E assim a polícia política pode libertar-se das tarefas menores e consagrar-se à sua verdadeira vocação estratégica: recolher informação, fichar os subversivos incorrigíveis, montar pacientes escutas telefóni­cas, analisar a evolução das tendências políticas, coordenar a sua actividade com os serviços estrangeiros, ter tudo discretamente controlado para não haver surpre­sas. É um trabalho de alto nível, que preci­sa de pessoal especializado. O que viriam aqui fazer os ex-pides?

Os parvos que se felicitam pela norma­lização dos serviços de segurança não sabem no que estão metidos. Nem querem saber. Vão fechar os olhos a todos os indí­cios alarmantes, tranquilizar-se com as garantias periódicas de respeito pelas insti­tuições, esquecer os escândalos, comportar-se como avestruzes. Vão proceder assim porque não lhes resta outra alternativa.

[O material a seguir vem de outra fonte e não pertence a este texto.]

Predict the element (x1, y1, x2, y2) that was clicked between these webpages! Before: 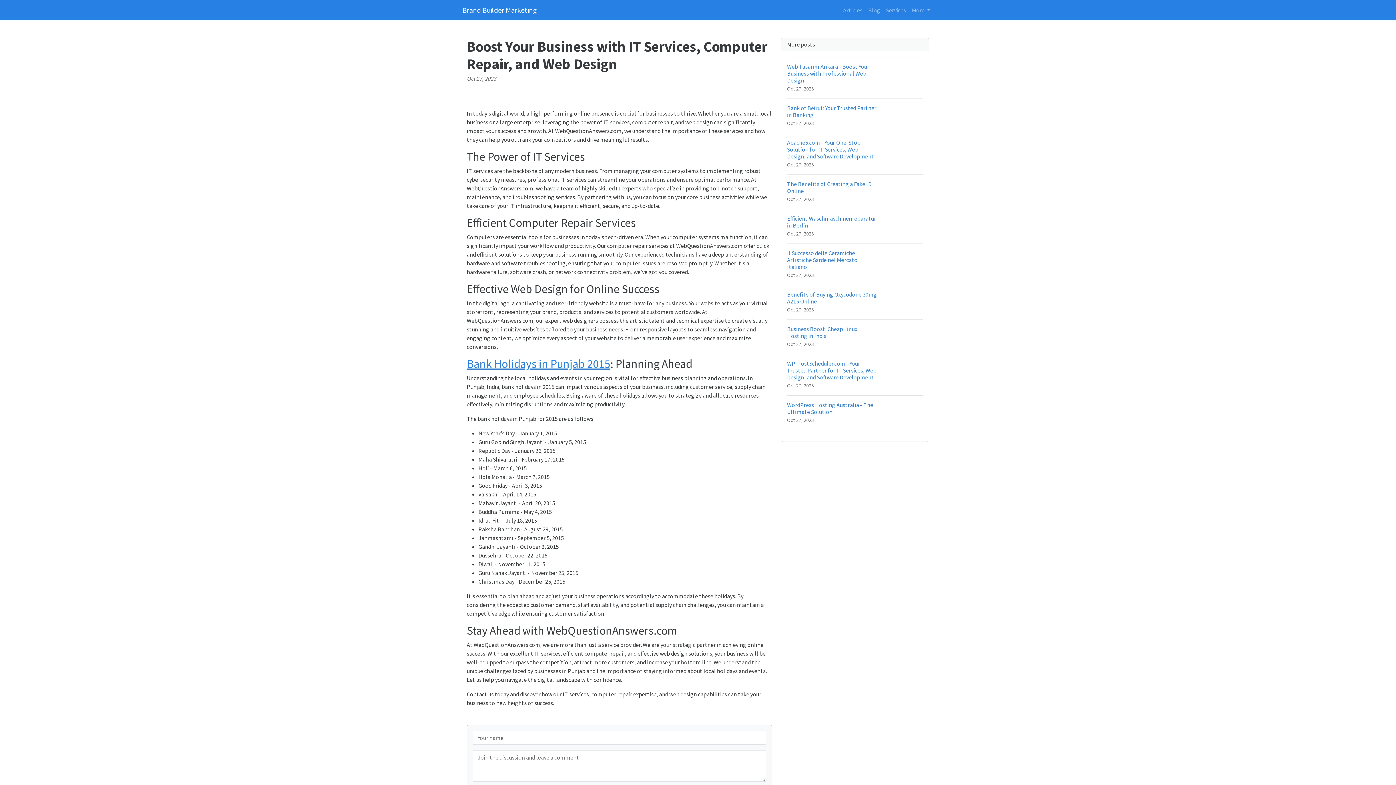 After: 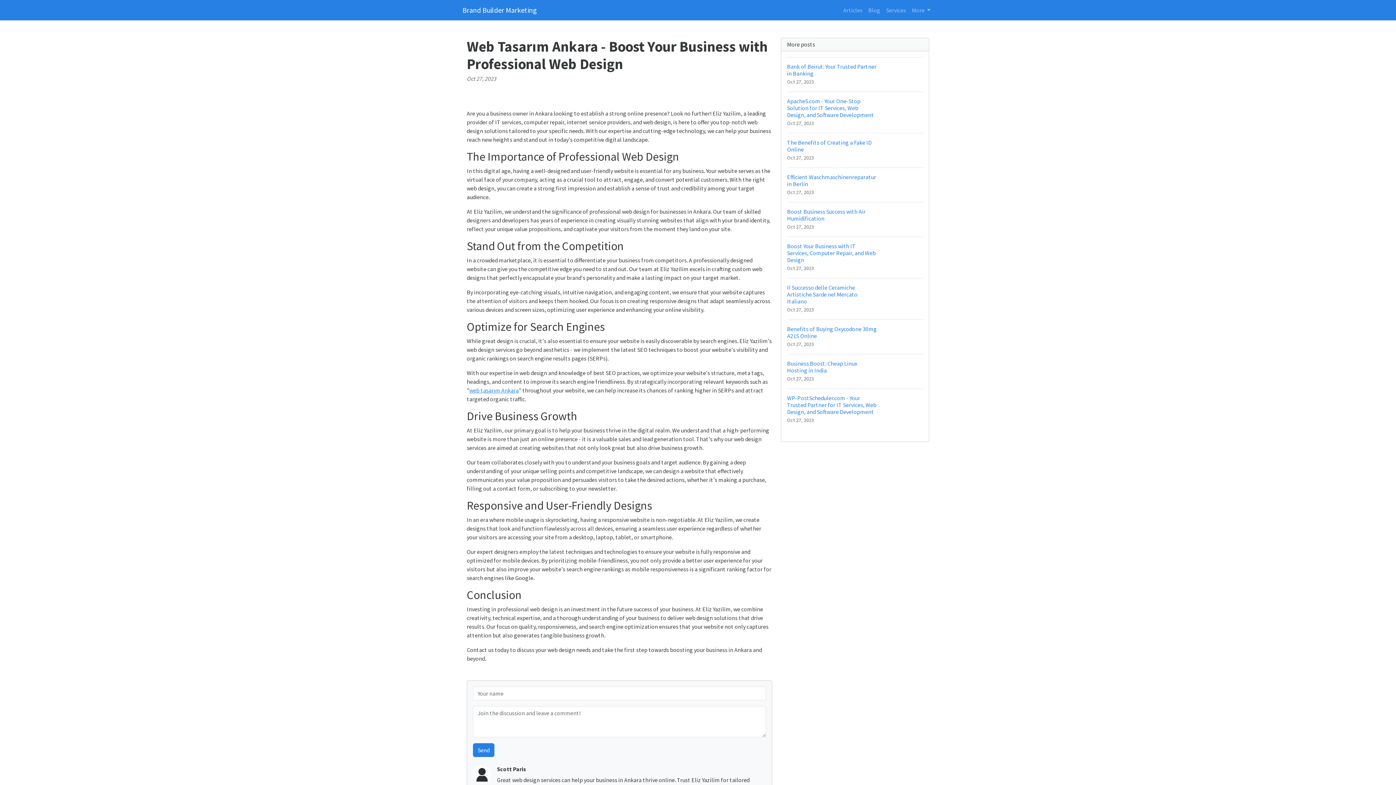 Action: label: Web Tasarım Ankara - Boost Your Business with Professional Web Design
Oct 27, 2023 bbox: (787, 57, 923, 98)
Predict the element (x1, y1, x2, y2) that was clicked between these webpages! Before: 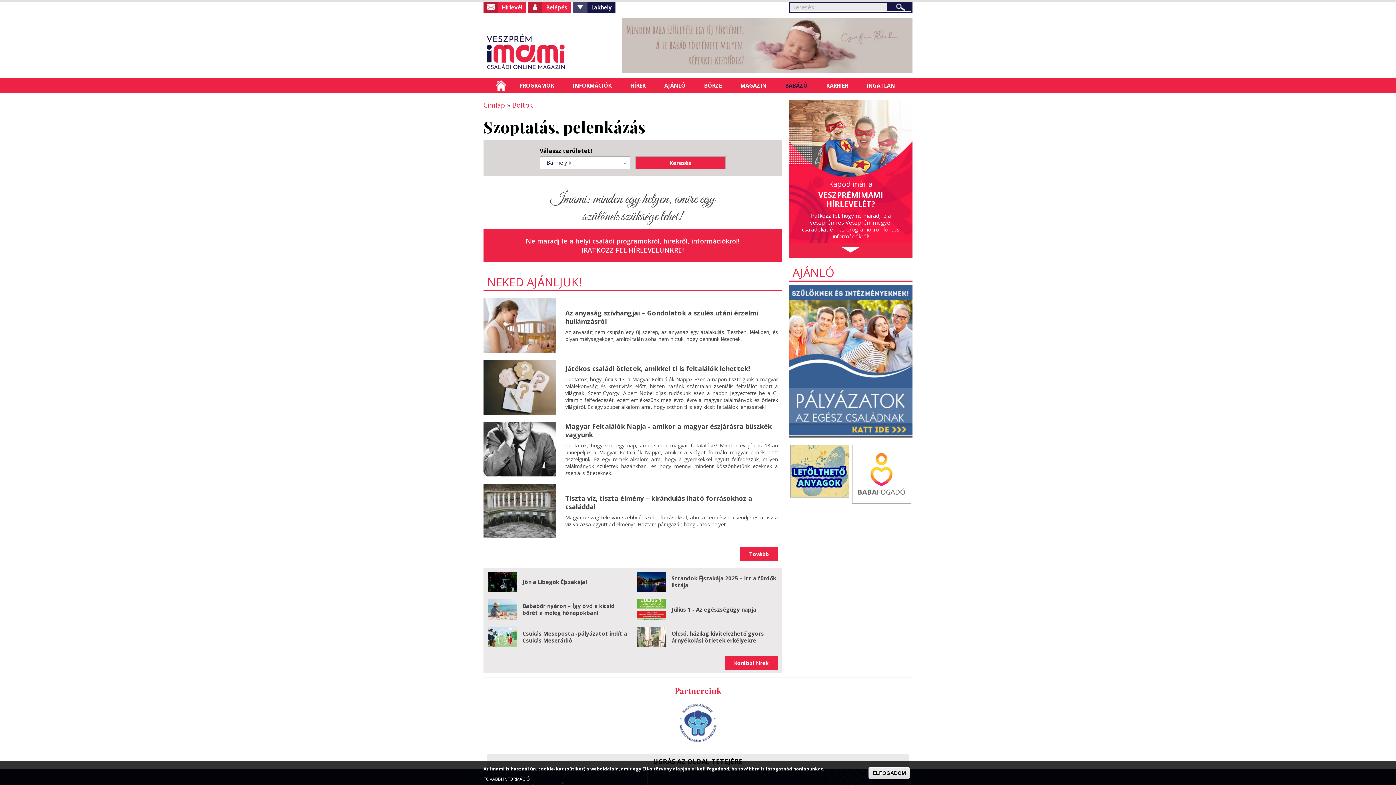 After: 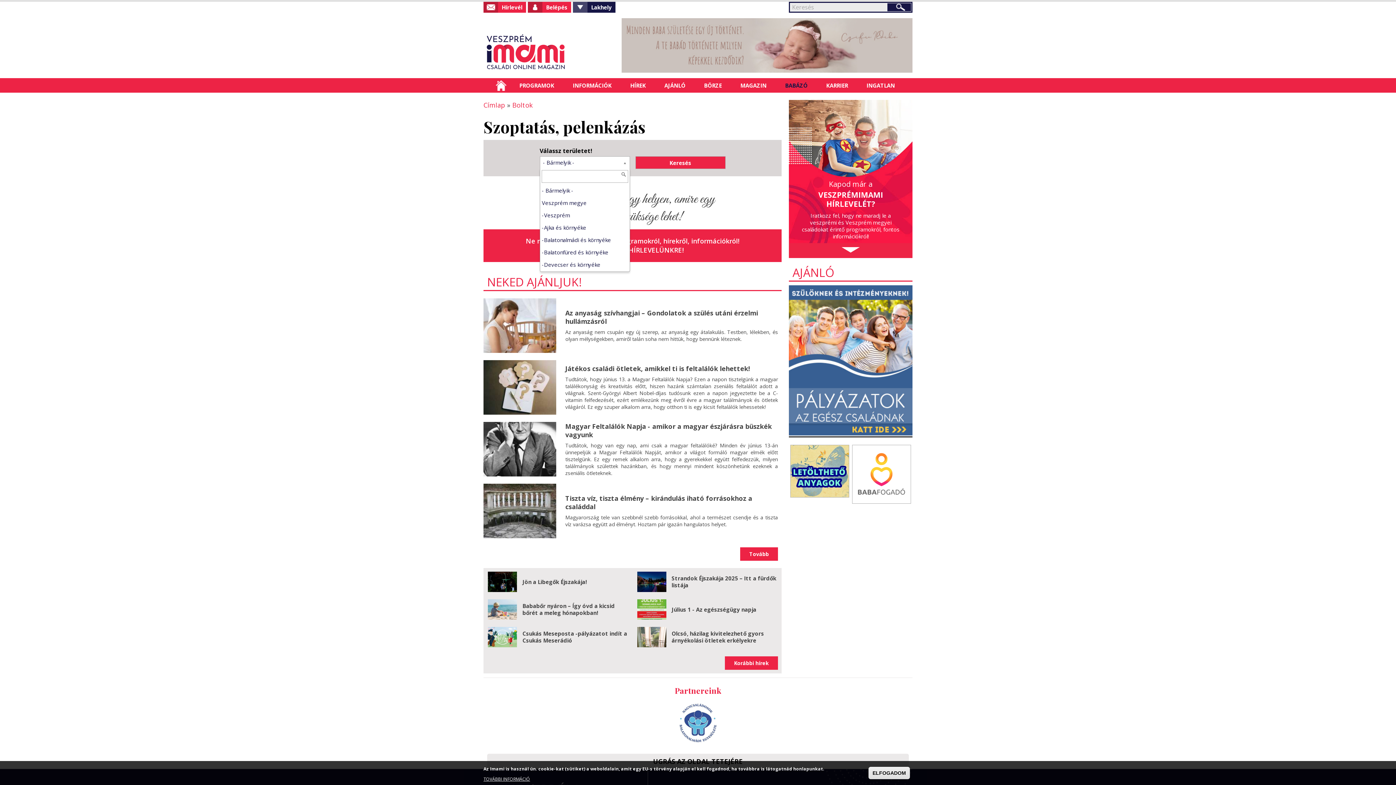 Action: bbox: (539, 156, 630, 169) label: - Bármelyik -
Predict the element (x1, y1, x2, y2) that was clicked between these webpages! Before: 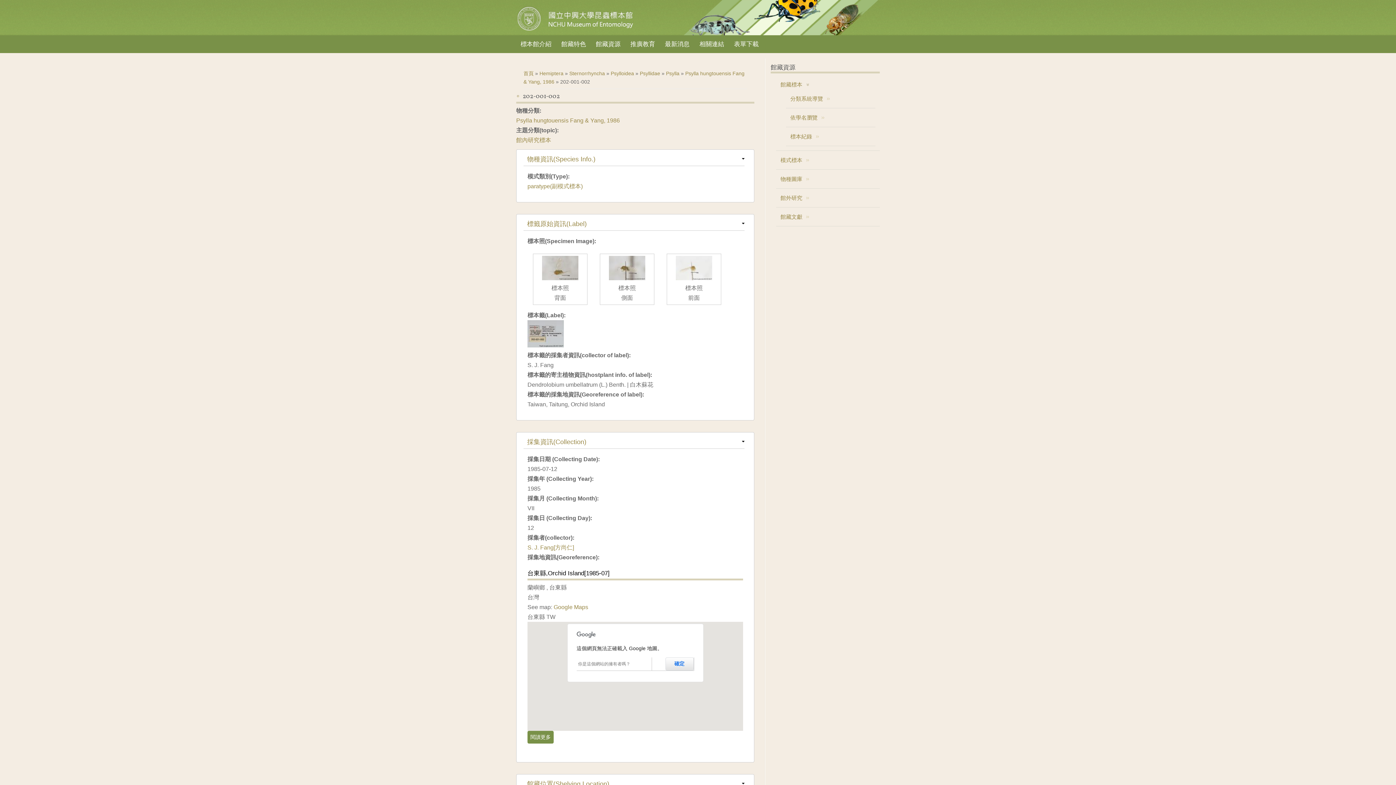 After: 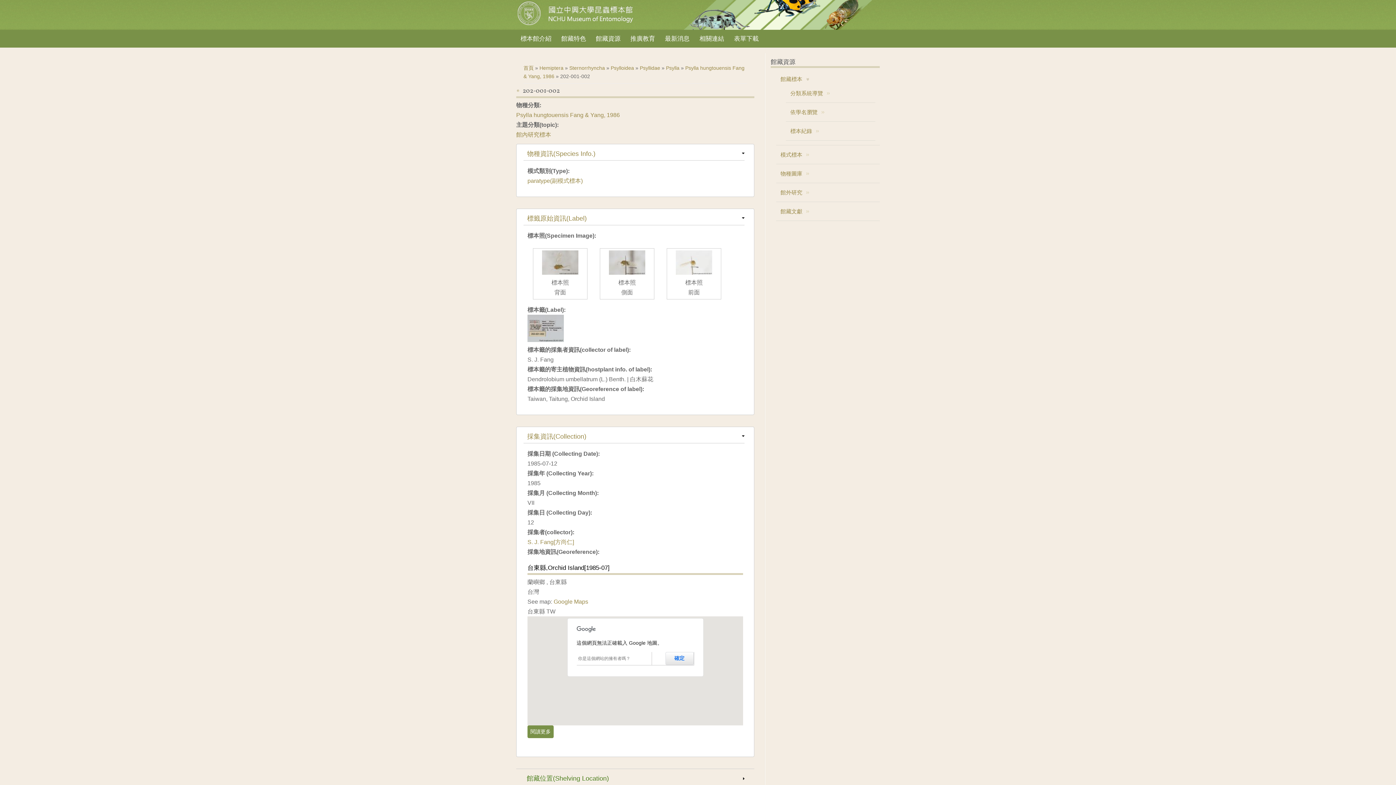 Action: bbox: (523, 777, 744, 790) label: 隱藏
館藏位置(Shelving Location)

Apavorados pelos dois infernos à espreita, o fascismo e a revolução, têm que se con­fortar com a crença supersticiosa nas virtu­des da Democracia.

Nós não temos razões para nos iludir­mos. Sabemos que a democracia burguesa pode ser o regime mais favorável para a educação política e a organização da classe operária para a revolução. Pode ser, mas apenas se os operários não tiverem ilusões na legalidade democrática, se os seus re­presentantes políticos lhes revelarem dia­riamente o jogo da ditadura burguesa sob todos os cambiantes, se a sua intervenção na política for orientada por forma a extre­mar os campos, a cercar a burguesia no seu reduto e a preparar o assalto ao poder.

Se isso não for feito — e é o que hoje acontece — a democracia burguesa pode tornar-se um veneno paralisante da cons­ciência operária, uma máquina de dissimu­lação da luta de classes, um instrumento perfeito de ditadura em nome da democra­cia.

Por isso, é tão importante para nós lembrar que o SIS, mesmo sem ex-pides, é uma nova PIDE — a PIDE da Democra­cia. As tarefas e os métodos mudaram. O objectivo é o mesmo de sempre: decapitar a luta operária pela revolução, salvar o Estado burguês.